Более точно задача относится к классу P, если существует алгоритм, правильно решающий эту задачу за время O(nk), где n – длина входа алгоритма, а k есть константа, не зависящая от n [1]. Реально степень k < 6, и мы можем получить решение задачи из класса P за приемлемое время даже для больших размерностей.

Новый рассматриваемый класс задач образует класс NP – недетерминированной полиномиальной сложности. Сложность всех известных алгоритмов, решающих эти задачи, либо экспоненциальна, либо факториальна. Например, для сложности 2N при добавлении одного элемента время увеличивается вдвое. Это значительное возрастание времени при небольшом удлинении входа.

Класс NP был так же определен Эдмондсом, как класс задач, для которых возможна проверка полученного решения за время O(nk) (быстро проверяемые задачи). В 1971 году Кук ввел понятие NP – полных задач, как подкласса в NP – это задачи, к которым за время, полиномиальное относительно длины входа, могут быть сведены любые другие задачи из класса NP.

С ловосочетание «недетерминированные полиномиальные», характеризующее задачи из NP класса, объясняется следующим двухшаговым подходом к их решению (рис. 8.1). На первом шаге имеется недетерминированный алгоритм, генерирующий возможные решения такой задачи (что-то вроде попытки угадать решение; иногда такая попытка оказывается успешной и мы получаем оптимальный или близкий к оптимальному ответ; иногда – безуспешной и ответ далек от оптимального). На втором шаге проверяется, действительно ли ответ, полученный на первом шаге, является решением исходной задачи.

Каждый из этих шагов по отдельности требует полиномиального времени. Проблема в том, что мы не знаем, сколько раз нам придется повторить оба этих шага, чтобы получить искомое решение.

Хотя оба шага – полиномиальны, число обращений к ним может оказаться экспоненциальным или факториальным.
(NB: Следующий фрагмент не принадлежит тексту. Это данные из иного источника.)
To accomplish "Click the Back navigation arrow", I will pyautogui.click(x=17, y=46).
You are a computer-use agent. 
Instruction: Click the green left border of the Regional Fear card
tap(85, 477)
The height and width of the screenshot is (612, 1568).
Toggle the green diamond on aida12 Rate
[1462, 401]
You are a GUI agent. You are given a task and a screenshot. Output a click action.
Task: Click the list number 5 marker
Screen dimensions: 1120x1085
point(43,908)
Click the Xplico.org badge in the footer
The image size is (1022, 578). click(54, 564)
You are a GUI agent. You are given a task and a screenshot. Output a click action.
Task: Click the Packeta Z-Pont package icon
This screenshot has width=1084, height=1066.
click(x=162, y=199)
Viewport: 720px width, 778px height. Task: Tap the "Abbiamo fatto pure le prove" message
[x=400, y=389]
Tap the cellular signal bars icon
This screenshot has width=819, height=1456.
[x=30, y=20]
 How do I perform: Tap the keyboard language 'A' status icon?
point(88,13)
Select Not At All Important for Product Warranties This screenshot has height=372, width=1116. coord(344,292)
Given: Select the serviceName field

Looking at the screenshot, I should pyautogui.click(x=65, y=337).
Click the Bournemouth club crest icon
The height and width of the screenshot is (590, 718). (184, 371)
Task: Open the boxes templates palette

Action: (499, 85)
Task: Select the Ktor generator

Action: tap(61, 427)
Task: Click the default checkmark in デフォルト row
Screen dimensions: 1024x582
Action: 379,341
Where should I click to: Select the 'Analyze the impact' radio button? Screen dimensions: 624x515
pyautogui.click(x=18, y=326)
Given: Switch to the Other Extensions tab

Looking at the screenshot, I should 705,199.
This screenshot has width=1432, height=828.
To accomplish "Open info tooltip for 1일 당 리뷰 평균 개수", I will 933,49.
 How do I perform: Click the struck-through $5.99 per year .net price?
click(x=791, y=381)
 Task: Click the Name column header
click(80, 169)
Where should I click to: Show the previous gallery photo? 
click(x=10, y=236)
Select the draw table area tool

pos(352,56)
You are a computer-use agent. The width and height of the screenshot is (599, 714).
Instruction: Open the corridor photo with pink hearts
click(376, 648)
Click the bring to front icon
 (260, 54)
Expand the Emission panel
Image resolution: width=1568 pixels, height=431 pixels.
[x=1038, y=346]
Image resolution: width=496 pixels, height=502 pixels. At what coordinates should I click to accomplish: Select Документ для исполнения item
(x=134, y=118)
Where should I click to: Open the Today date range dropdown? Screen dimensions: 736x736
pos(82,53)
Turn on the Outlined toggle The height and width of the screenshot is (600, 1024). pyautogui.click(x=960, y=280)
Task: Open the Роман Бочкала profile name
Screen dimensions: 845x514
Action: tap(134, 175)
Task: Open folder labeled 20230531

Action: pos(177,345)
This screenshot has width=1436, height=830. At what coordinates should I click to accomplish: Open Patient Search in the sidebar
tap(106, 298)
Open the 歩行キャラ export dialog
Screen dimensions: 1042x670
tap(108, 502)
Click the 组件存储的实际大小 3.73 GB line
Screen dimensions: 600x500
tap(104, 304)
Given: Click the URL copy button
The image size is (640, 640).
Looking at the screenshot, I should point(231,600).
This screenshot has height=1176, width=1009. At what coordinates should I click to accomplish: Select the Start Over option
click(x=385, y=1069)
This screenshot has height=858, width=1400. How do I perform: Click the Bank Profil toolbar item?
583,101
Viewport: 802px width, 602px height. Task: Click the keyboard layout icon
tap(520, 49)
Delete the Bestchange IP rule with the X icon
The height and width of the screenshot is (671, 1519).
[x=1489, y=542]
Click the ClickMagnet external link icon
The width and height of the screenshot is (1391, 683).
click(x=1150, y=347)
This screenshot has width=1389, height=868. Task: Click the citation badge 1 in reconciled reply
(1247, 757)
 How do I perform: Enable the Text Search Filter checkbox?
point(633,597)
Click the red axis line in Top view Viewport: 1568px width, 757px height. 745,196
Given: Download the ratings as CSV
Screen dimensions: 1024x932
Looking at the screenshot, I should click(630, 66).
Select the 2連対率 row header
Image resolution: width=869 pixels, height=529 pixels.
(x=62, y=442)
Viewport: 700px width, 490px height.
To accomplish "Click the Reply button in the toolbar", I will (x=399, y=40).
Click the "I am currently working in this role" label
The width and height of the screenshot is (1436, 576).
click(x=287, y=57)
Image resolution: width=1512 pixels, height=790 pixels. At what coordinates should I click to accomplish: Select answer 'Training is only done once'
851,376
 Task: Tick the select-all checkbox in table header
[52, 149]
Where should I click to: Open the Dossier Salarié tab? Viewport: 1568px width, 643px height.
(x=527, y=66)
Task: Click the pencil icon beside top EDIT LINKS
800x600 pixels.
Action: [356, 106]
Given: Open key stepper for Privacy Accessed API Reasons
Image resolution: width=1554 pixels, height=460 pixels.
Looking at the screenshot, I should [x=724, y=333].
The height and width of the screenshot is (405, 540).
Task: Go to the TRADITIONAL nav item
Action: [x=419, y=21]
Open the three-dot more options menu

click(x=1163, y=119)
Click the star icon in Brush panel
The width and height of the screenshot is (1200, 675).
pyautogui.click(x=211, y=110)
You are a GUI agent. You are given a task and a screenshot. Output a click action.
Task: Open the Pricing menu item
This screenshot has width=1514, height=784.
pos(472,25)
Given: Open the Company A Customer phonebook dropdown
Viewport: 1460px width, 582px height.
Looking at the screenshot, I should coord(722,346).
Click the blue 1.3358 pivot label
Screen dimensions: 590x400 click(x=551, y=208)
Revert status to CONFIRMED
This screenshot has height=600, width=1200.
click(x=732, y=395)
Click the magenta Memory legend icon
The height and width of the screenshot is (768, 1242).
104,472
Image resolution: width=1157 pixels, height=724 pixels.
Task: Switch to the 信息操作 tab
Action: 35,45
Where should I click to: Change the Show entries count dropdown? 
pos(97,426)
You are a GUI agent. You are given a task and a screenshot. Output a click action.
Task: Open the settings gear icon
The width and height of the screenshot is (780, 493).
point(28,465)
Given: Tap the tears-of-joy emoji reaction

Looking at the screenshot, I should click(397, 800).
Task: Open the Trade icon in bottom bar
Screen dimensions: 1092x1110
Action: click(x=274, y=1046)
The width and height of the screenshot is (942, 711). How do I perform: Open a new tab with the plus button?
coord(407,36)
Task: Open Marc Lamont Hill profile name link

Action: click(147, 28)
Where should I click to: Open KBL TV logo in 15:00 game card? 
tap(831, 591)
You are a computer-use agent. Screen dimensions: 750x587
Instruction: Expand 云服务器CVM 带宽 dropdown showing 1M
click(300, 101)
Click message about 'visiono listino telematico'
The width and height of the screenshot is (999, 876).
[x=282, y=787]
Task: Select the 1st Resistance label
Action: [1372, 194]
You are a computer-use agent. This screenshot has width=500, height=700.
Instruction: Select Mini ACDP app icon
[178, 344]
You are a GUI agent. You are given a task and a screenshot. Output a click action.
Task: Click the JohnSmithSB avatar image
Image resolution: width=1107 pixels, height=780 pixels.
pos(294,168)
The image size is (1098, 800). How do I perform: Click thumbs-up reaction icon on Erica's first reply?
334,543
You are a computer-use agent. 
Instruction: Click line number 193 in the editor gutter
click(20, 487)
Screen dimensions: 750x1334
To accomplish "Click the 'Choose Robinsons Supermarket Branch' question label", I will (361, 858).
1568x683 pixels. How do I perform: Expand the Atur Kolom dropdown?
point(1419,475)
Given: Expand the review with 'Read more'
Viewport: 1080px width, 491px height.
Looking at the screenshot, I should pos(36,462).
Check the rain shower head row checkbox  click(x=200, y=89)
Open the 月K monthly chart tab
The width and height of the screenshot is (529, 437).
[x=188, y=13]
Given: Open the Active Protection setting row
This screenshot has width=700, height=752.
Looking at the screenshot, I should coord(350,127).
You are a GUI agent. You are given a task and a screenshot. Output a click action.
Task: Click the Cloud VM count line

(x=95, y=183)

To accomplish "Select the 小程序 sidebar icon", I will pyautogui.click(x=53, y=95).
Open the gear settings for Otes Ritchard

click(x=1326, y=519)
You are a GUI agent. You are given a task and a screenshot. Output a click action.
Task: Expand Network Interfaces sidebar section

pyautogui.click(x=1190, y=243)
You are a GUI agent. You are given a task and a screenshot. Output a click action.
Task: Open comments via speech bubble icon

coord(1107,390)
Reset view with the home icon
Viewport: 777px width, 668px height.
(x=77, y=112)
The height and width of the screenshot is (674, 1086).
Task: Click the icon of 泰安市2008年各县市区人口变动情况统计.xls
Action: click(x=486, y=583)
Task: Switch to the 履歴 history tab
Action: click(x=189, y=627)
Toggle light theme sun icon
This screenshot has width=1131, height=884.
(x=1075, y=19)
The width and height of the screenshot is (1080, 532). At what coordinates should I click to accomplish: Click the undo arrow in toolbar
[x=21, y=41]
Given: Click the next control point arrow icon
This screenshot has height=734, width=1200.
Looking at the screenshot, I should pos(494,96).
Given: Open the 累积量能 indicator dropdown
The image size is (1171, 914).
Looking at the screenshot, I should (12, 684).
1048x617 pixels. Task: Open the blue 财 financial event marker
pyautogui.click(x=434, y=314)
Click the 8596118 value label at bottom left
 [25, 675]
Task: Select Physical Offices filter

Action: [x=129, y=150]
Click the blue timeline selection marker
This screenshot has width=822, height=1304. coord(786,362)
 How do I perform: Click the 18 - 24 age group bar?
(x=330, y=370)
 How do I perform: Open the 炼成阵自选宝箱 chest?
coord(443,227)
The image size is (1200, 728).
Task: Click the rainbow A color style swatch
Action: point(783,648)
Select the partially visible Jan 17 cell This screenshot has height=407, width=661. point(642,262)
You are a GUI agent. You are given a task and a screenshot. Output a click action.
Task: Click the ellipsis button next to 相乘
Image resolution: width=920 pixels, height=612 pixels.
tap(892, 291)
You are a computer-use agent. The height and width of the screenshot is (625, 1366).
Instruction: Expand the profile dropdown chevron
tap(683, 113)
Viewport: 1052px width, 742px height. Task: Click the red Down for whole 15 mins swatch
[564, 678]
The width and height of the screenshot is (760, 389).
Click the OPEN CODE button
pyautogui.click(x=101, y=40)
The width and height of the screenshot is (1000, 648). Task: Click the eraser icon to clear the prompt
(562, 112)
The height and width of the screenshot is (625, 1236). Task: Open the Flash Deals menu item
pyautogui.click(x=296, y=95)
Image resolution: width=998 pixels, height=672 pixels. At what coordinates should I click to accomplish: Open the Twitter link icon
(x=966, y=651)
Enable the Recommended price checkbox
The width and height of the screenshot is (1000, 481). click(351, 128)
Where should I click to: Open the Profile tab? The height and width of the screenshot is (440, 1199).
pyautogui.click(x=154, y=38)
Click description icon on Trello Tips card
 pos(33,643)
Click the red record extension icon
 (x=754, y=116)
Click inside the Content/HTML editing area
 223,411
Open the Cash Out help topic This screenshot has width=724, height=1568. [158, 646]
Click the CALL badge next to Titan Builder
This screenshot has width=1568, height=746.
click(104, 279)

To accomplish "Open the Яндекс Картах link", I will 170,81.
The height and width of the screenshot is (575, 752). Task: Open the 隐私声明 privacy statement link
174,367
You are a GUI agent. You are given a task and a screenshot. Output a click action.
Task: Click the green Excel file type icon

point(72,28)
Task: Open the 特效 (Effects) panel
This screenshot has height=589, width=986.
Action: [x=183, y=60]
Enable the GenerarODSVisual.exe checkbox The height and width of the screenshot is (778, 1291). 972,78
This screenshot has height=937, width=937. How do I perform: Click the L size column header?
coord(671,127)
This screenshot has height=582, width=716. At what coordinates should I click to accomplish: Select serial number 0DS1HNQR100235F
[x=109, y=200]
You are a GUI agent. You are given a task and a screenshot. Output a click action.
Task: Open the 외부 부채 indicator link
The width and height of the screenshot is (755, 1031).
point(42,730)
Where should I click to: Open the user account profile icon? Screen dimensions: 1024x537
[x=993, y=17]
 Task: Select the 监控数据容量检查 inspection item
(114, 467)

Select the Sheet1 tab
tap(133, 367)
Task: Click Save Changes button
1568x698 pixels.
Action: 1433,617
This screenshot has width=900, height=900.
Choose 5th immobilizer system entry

Практически все задачи, представленные ниже, могут быть сформулированы как оптимизационные, либо как задачи о принятии решения. Целью оптимизационной задачи является конкретный результат, представляющий собой минимальное или максимальное значение. В задаче о принятии решения обычно задается некоторое пограничное значение, и нас интересует, существует ли решение большее или меньшее указанной границы.

Ответом в задачах оптимизации служит конкретный результат, а в задачах о принятии решения – «да» или «нет».

Ясно, что ответ в задаче о принятии решения зависит от выбранной границы – если эта граница очень велика (например, в задаче о коммивояжере она превышает суммарную стоимость всех дорог), то ответ («да») получить не сложно. Если эта граница чересчур мала (меньше стоимости любого пути между городами), то ответ («нет») также дается легко.

В остальных промежуточных случаях время поиска ответ велико и сравнимо со временем решения оптимизационной задачи.